Черт возьми, подумал я, вчера меня изумлял Гораций Сэмсон, а сегодня – Роберт! Роберт, про которого я думал, что он вообще алкаш и ничего не видит дальше стакана с дринком и пышных плеч Шурочки, оказался проницательней десятков западных советологов. Похоже, я действительно должен был уехать из США, чтобы понять, что эти американцы не такие простачки, какими казались мне все эти десять лет!…
А Семен тем временем стукнул Роберта по колену и сказал восхищенно почти то же самое, что думал я:
– Молодец! – и попросил меня: – Переведи ему, что он молодчина! Правильно оценил ситуацию! В этой стране умеют мечтать только дети. А все взрослые – потерянное поколение! Рабы!

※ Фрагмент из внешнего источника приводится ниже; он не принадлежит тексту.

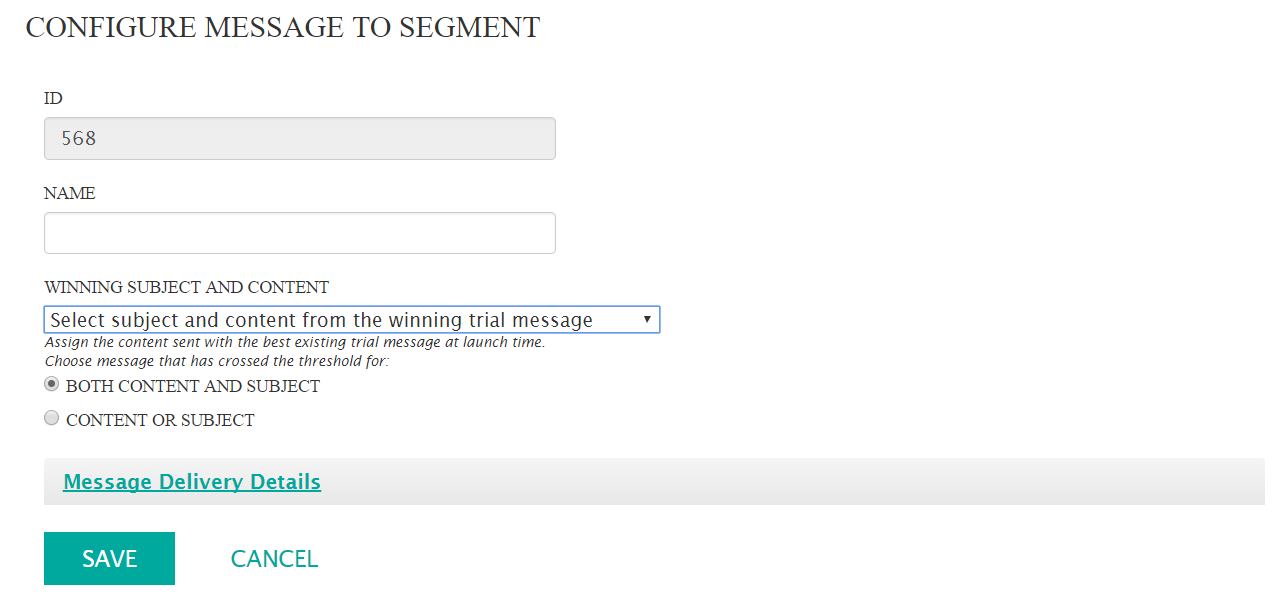Image resolution: width=1287 pixels, height=611 pixels.
Task: Click the NAME field label
Action: 70,194
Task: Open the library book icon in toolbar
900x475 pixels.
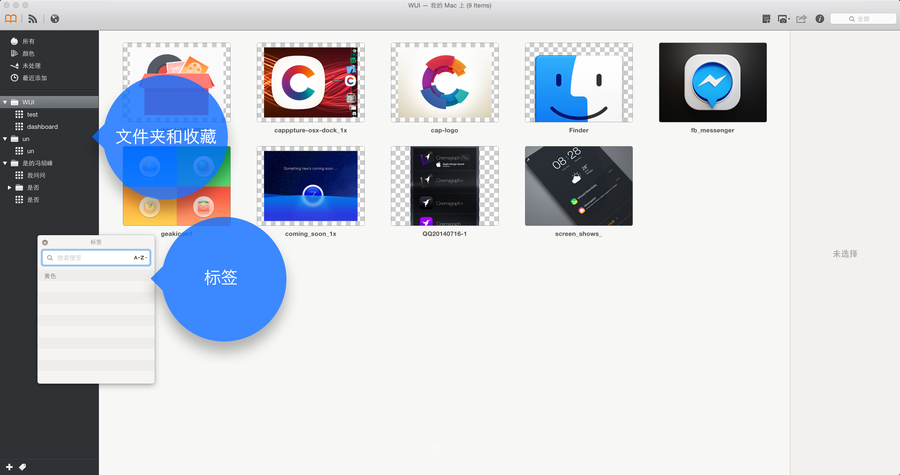Action: coord(11,18)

– Значит ли это, что Горбачев должен сорок лет водить вас по пустыне, как Моисей водил евреев? Пока рабы не вымрут? – сказала вдруг Моника.
Я с оторопью глянул на нее: я-то думал, что она сейчас сконцентрирована совсем не на предмете нашего разговора. «Три-ноль не в мою пользу», – подумал я. А Семен ответил:
– У Горбачева, к сожалению, нет в запасе сорока лет. И даже четырех – тоже. У него есть год, максимум – два. Если он за два года не выведет страну к молочным рекам или хотя бы к хлебным берегам, тут начнется гражданская война.

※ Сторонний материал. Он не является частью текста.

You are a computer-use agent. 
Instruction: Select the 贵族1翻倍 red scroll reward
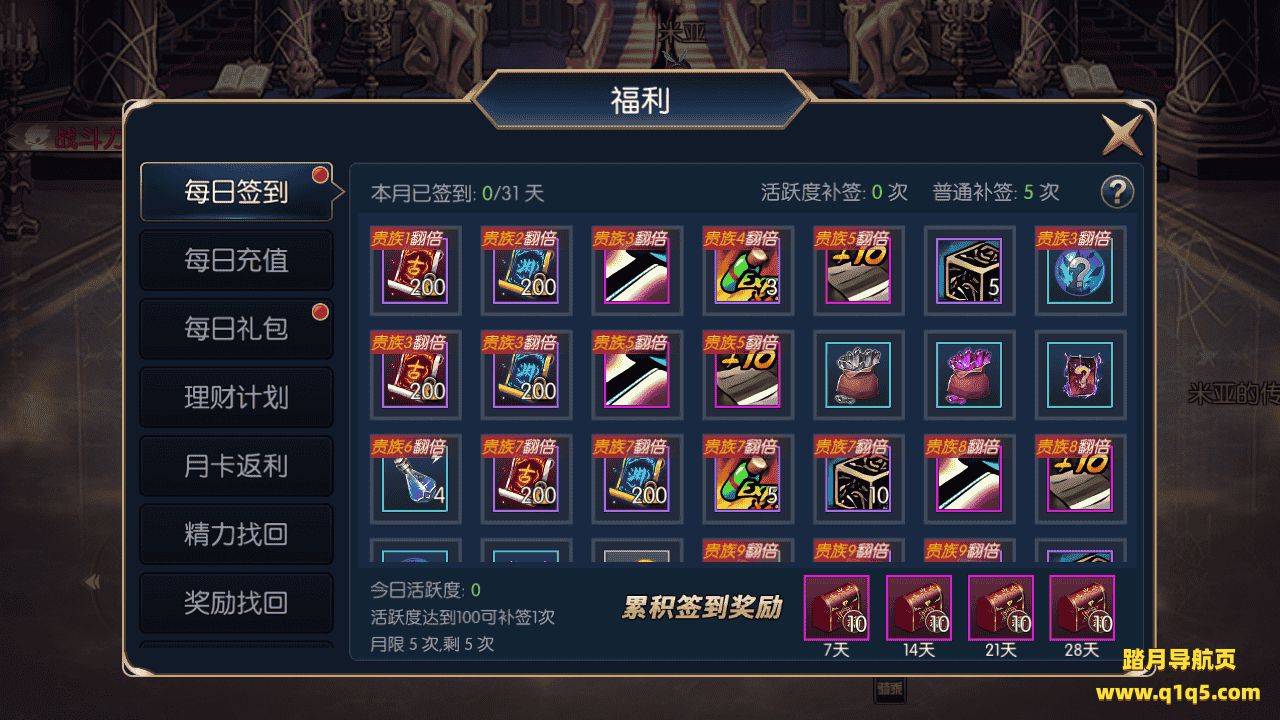coord(415,268)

– Я тоже так думаю, – сказала Монвда. – Сегодня утром мы были на вашем черном рынке…
– Где? Где? – не поверил я.
– На черном рынке. Это недалеко от нашего отеля. Там, где железнодорожная станция…

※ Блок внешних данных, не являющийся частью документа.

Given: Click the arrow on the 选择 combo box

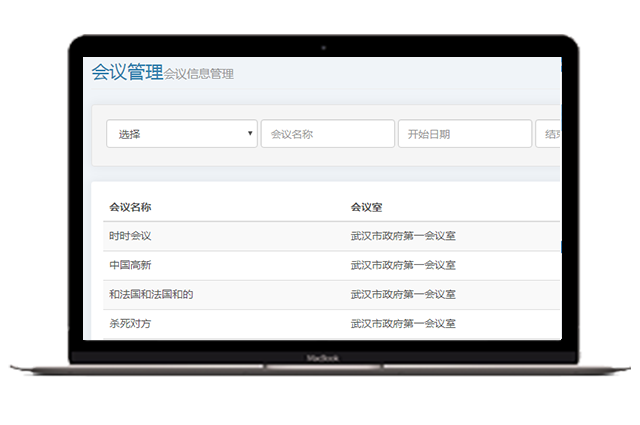Looking at the screenshot, I should (249, 134).
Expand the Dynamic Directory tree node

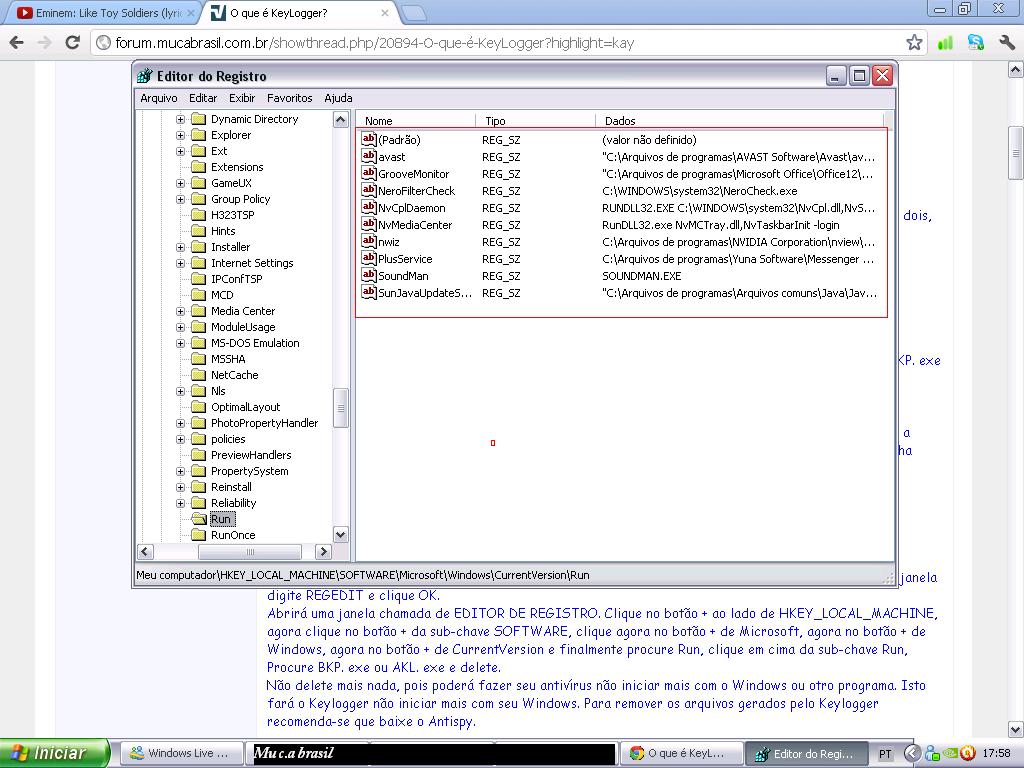tap(181, 119)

– У Рижского вокзала? – спросил я недоверчиво.
– Да, – сказала Моника.
– Зачем вы туда пошли?!! – воскликнул я, потому что черный рынок у Рижского вокзала – это самая клоака преступности в Москве, даже милиция боится туда заходить.
– Well, мы пошли посмотреть на русский black-market [черный рынок], – сказала Моника. – И вы знаете, что случилось?
– Что? – спросил я, не ожидая ничего хорошего.
– Хорошо, что с нами был Джон О'Хаген. Иначе я бы осталась без всех своих фотокамер…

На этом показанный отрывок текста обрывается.